In June 1932, the map was consigned to an auction by the Swiss house H. Gilhofer & Ranschburg in Lucerne. It was listed as lot 56 among rare books and manuscripts from Russian collections. The reserve price was set at 9,000 Swiss francs.

Yet in the days before the sale, the map inexplicably disappeared from the catalog and was withdrawn from the auction. Various accounts suggest that the owner, Margarete Becker-Walz (Figdor’s niece and inheritor), pulled the item at the last moment. She might have done so due to advice from acquaintances. Alternatively, she could have hoped for a higher future sale price.

World War II and the Map’s Loss

Thereafter, the map’s trail grows murky. Becker-Walz and her family, identified as Jewish residents of Heidelberg, faced increasing persecution under the Nazi regime. According to some scholarly reconstructions, the map vanished alongside them in the late 1930s. It was likely confiscated, hidden, destroyed, or lost amid the chaos of wartime looting.

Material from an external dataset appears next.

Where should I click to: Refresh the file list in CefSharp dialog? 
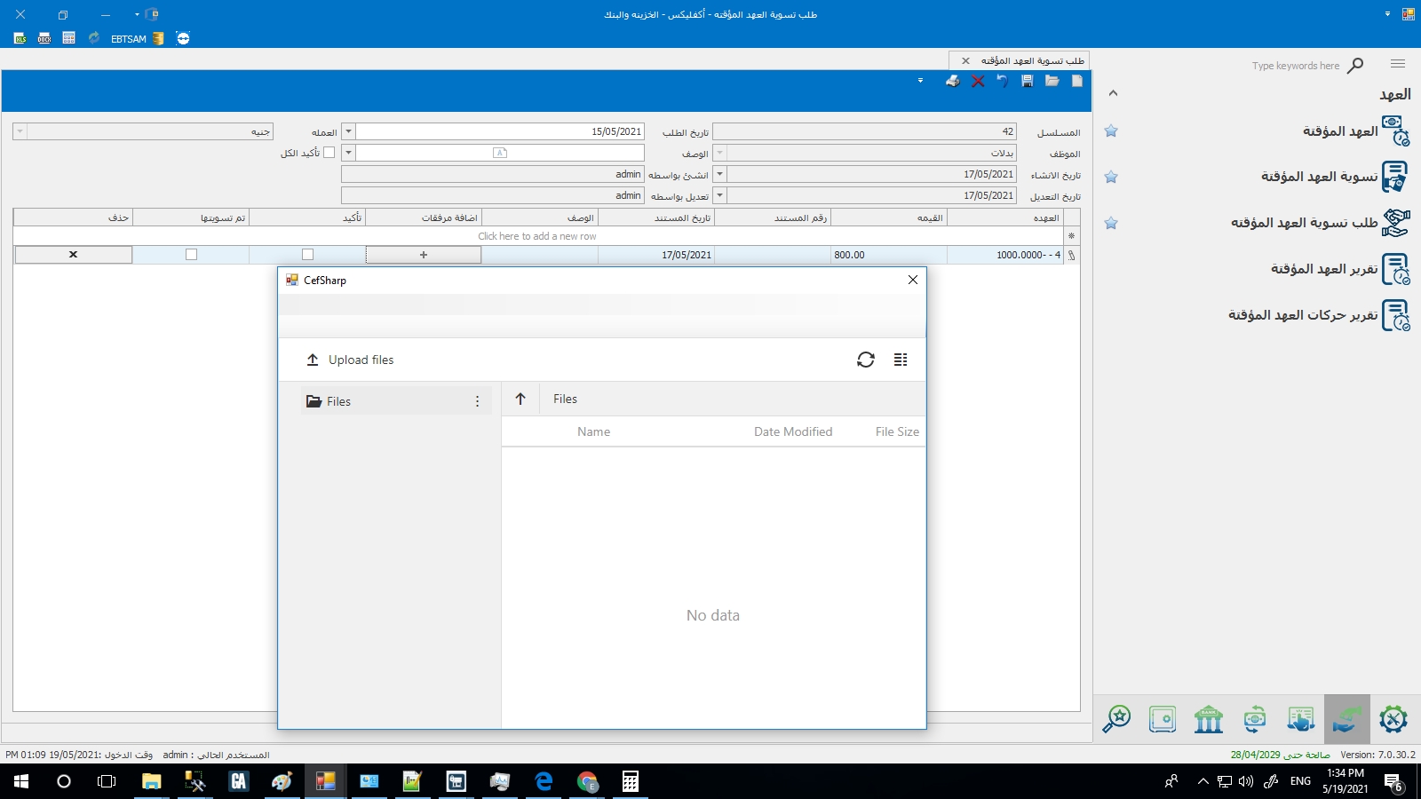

Despite ongoing searches, no verified sightings or recoveries have occurred since the 1932 withdrawal. The original has remained missing for nearly a century. Surviving photographs and scholarly descriptions are thus the only direct evidence of its appearance and content.


The Significance of the De Virga World Map

Although not as widely known as some of its successors (like the Fra Mauro map of 1457), the De Virga world map occupies a pivotal place in cartographic history for several reasons:

Synthesis of Traditions

It signifies a bridge between medieval cosmological cartography and empirical mapping. Its circular format and symbolic elements nod to the mappae mundi tradition. The use of wind roses and relatively precise geographical features reflects portolan influence.

This synthesis anticipates the more fully realized world maps of the mid- to late 15th century. These maps increasingly integrated navigational precision with broader world conceptions.

Evidence of Expanding Geographic Awareness

Recognizable outlines for distant regions and Atlantic islands are included. This was before European transatlantic voyages. This inclusion suggests that de Virga’s sources included travel reports. They also have included merchant knowledge. Additionally, they have involved cross-cultural exchanges common in Venetian trade networks.

Scholars caution against overstatement. Yet, the map stands as evidence of the expanding horizons of European geographic imagination. This was on the eve of the Age of Discovery.

Influence on Later Cartography

Direct influence is difficult to measure given the map’s early disappearance. Still, its similarities with later hybrid world maps imply participation in evolving cartographic norms. Contributions include a wind-rose centered world orientation. There is also a blending of geographic and cosmological information. These contributions align with broader shifts in European mapmaking.


Conclusion

The De Virga world map was crafted in Venice between 1411 and 1415. It remains one of the most compelling cartographic artifacts from the threshold of Renaissance mapping. And combines elements of the symbolic mappa mundi tradition. It also includes features drawn from the practical portolan chart lineage. This combination exemplifies a crucial moment of transition in European geographical thought.

De Virga’s 1409 Mediterranean portolan chart complements these works. They showcase the breadth of his engagement with both empirical and conceptual modes of representation. This is a testament to the demands of maritime commerce and the intellectual currents of early 15th-century Europe.

The map’s disappearance after its 1932 auction withdrawal in Lucerne under shadowy circumstances adds a dramatic coda to its history. The original has not been seen in public for nearly a century. Still, surviving photographs and scholarly reconstructions continue to inspire research. They also provoke debate and fascination among historians of cartography.

The De Virga map connects medieval symbolism with emerging geographic precision. It remains a symbol of cartography in flux. This map foreshadows the transformative developments that would soon reshape European conceptions of the globe.